# The Design of PRESTO: A Framework For Architecture Level Power Estimation

CHITAKA IWAMA, LUONG DINH HUNG, NIKO DEMUS BARLI, SHUICHI SAKAI AND HIDEHIKO TANAKA

This paper presents PRESTO, a framework for architecture level power estimation. To enable flexible adaptation to various hardware designs, PRESTO separates power model of a hardware structure into three different layers: technology layer, circuit layer and dynamic behavior layer. Furthermore, to increase software reusability, circuit models are built using a hierarchical approach. This paper explains the design of PRESTO and presents validation results of analytical power models for logic gates and SRAM structure. A case study in which PRESTO is used to evaluate an architecture level power reduction technique for caches is also described.

# 1. Introduction

With recent trend toward higher clock frequency and larger transistor count, power and energy issues are increasingly important for modern microprocessor design. In order to estimate and optimize power at early design phases, many architecture level power estimation tools have been proposed recently [5–7,9,11,14]. Among them, those that use analytical power models are especially popular [6,11], because the models by nature can be applied to a wide range of architecture design. Unfortunately, from a software design perspective, those tools are lacking the flexibility to make changes or extensions without requiring major modifications to the existing implementations.

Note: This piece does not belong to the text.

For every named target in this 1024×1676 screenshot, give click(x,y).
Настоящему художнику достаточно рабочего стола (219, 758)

We have developed PRESTO, a framework for architecture level power estimation based on analytical power models. PRESTO emphasizes not only on the accuracy of power models but also on its flexibility as a software tool. PRESTO employs the following software design policies:

- (1) Layering of power model: model for a hardware structure is divided into three modeling layers i.e technology layer, circuit layer and dynamic behavior layer.
- (2) Hierarchical circuit composition: model for a large circuit is composed of models of smaller subcircuits.

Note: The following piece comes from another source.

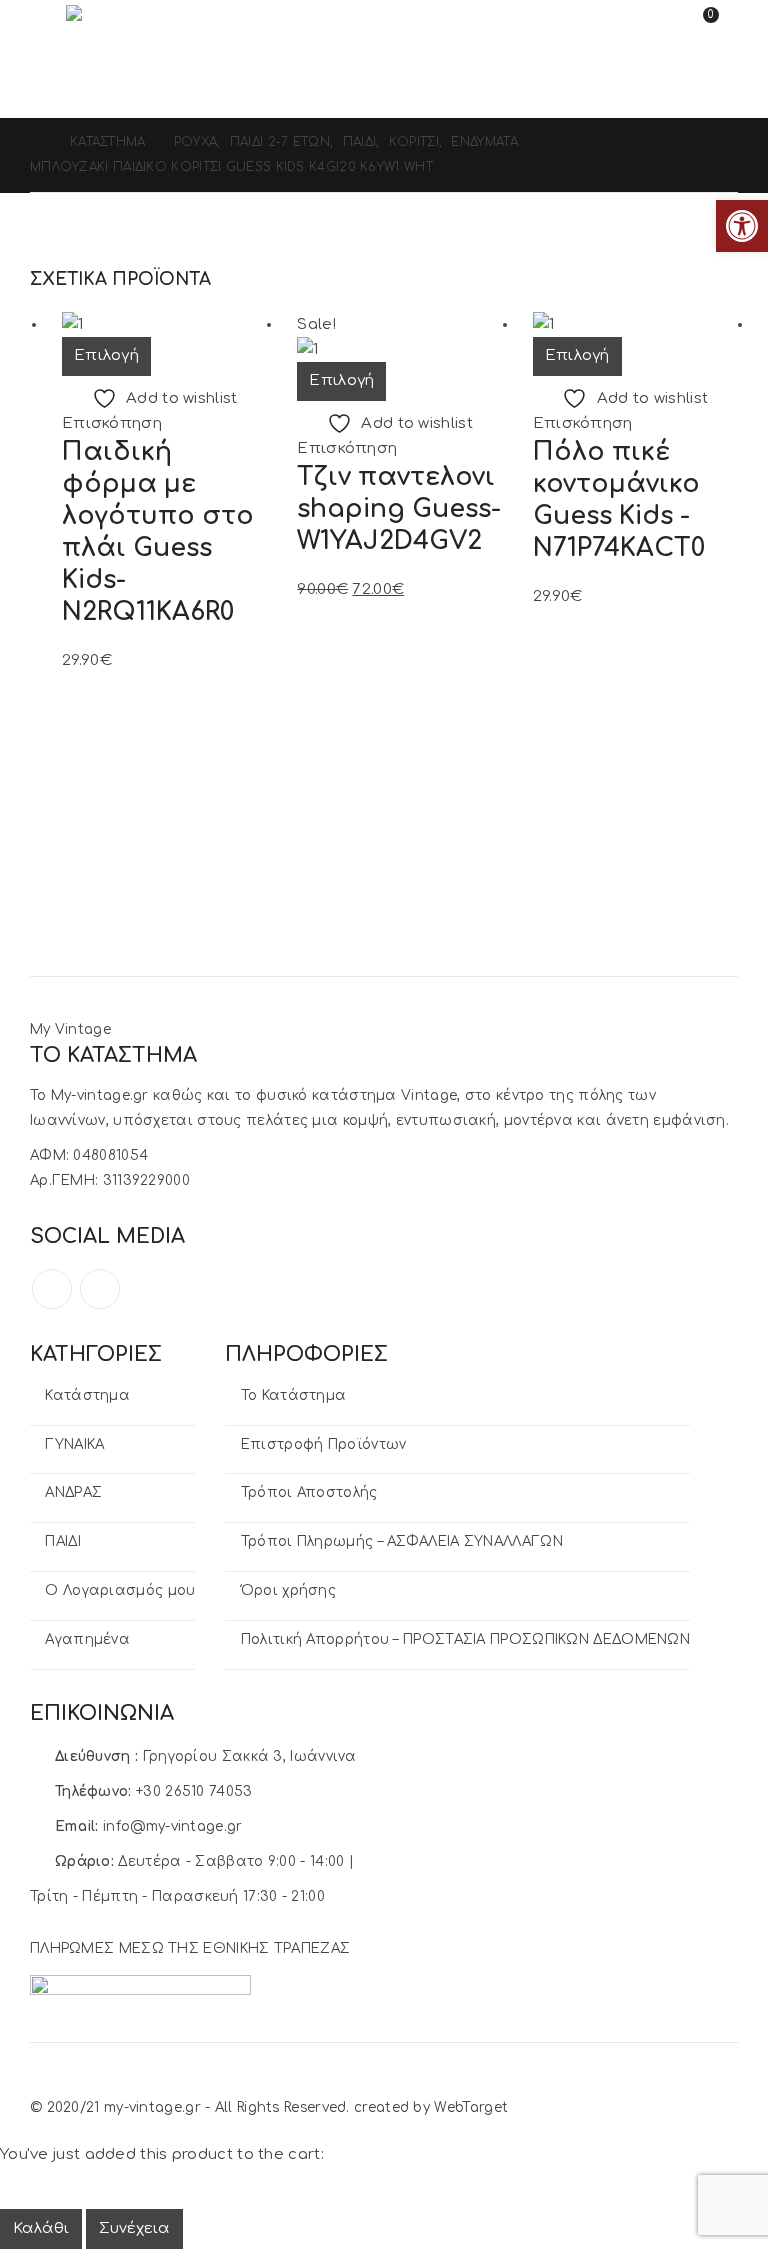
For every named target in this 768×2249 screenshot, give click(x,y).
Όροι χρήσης (288, 1590)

The first policy makes it easier to modify or extend a model in one layer without affecting other layers. For example, in order to model different process technologies, only the technology layer needs to be modified. The second policy increases the reusability of power model and the efficiency of software development. Some components such as decoder and memory cell can be repeatedly used in multiple function blocks.

Taking advantage of the PRESTO's layered structure, we added in the technology layer accurate device models based on analytical MOS models of SPICE. Device parameters such as gate capacitance per unit area are calculated directly from SPICE model parameters. Thus, PRESTO can model different process technology provided appropriate SPICE model parameter set. We have confirmed that the estimated energy constants of simple logic gates and SRAM cell arrays are within 10% of accuracy against SPICE.

As a case study, we used PRESTO for evaluating a cache power reduction technique called dynamic zero compression [12]. The hierarchical circuit composition helped to incorporate circuit-level modifications of the proposed cache with small programming effort.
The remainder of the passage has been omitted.